Today all creation is filled with joy;

Christ has appeared in the Jordan

The feast of Epiphany on January 5-6 is a most glorious way to begin the new year. It is indeed a feast of re-creation, i.e., making everything in our life new. Fr. Alexander Schmemann reminds us that “the world turned away from God, forgot Him, stopped seeing Him and immersed itself in sin, darkness and death. But God did not forget the world. Here, in His baptism, God returns it to us, shining with the glory of the stars and the beauty it had on the first day of creation. “If anyone thirsts, let him come to me and drink. He who believes in me…out of his heart shall flow rivers of living water” (Jn 7:37, 38).

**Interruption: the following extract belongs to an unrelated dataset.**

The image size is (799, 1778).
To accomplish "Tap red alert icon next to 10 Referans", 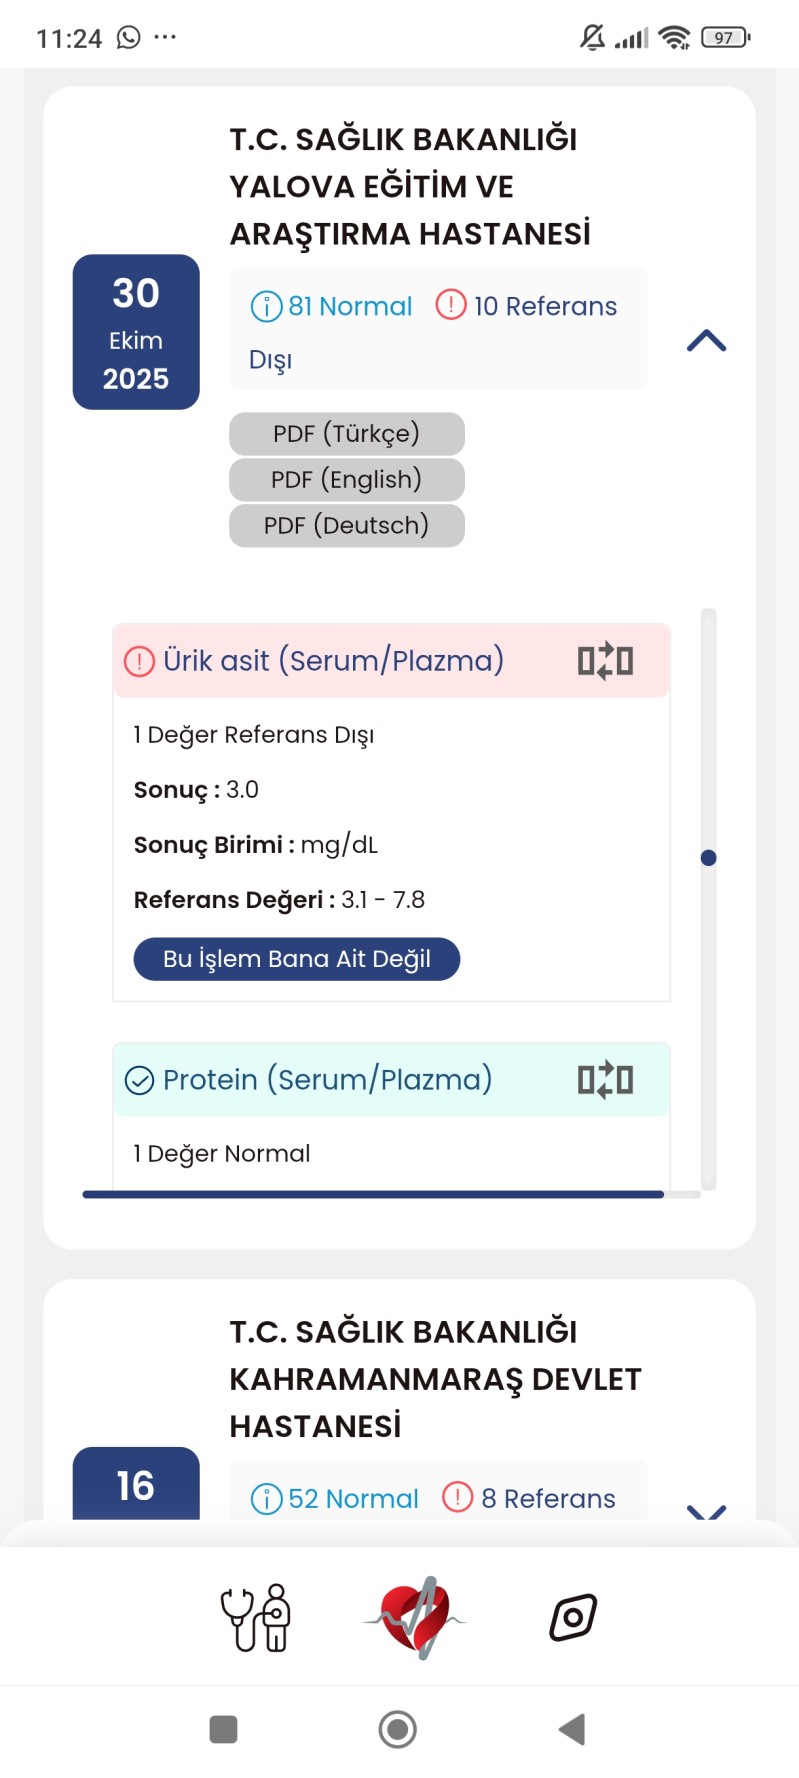I will point(451,304).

Everything in this world, including matter itself, its very substance, now once again becomes a path toward God, toward communion with him, toward growth in this abundant and eternal life. What we celebrate on this joyful and radiant day of Epiphany is the coming of God to his own creation. “And behold, the heavens were opened to him” (Mt 3:16). We don’t know what exactly John felt when his hands touched the Savior, or how he saw the heavens opened, or how he heard the voice. But that moment was for him undoubtedly one of blinding light, when everything ignited and burst into flame with the joy of creation’s first beauty, as the world once again was revealed as God’s world, purified, washed, reborn, filled with praise and thanksgiving.

“Christ has come to renew all creation.” How important it is to be present on that eve and that day and actually experience this renewal when we see the priest sprinkling the church, us, our homes, San Anselmo Creek, and through it all nature and all the world with new, holy, and divine water! How wonderful it is to see people streaming forward to partake of that living water which flows into eternal life!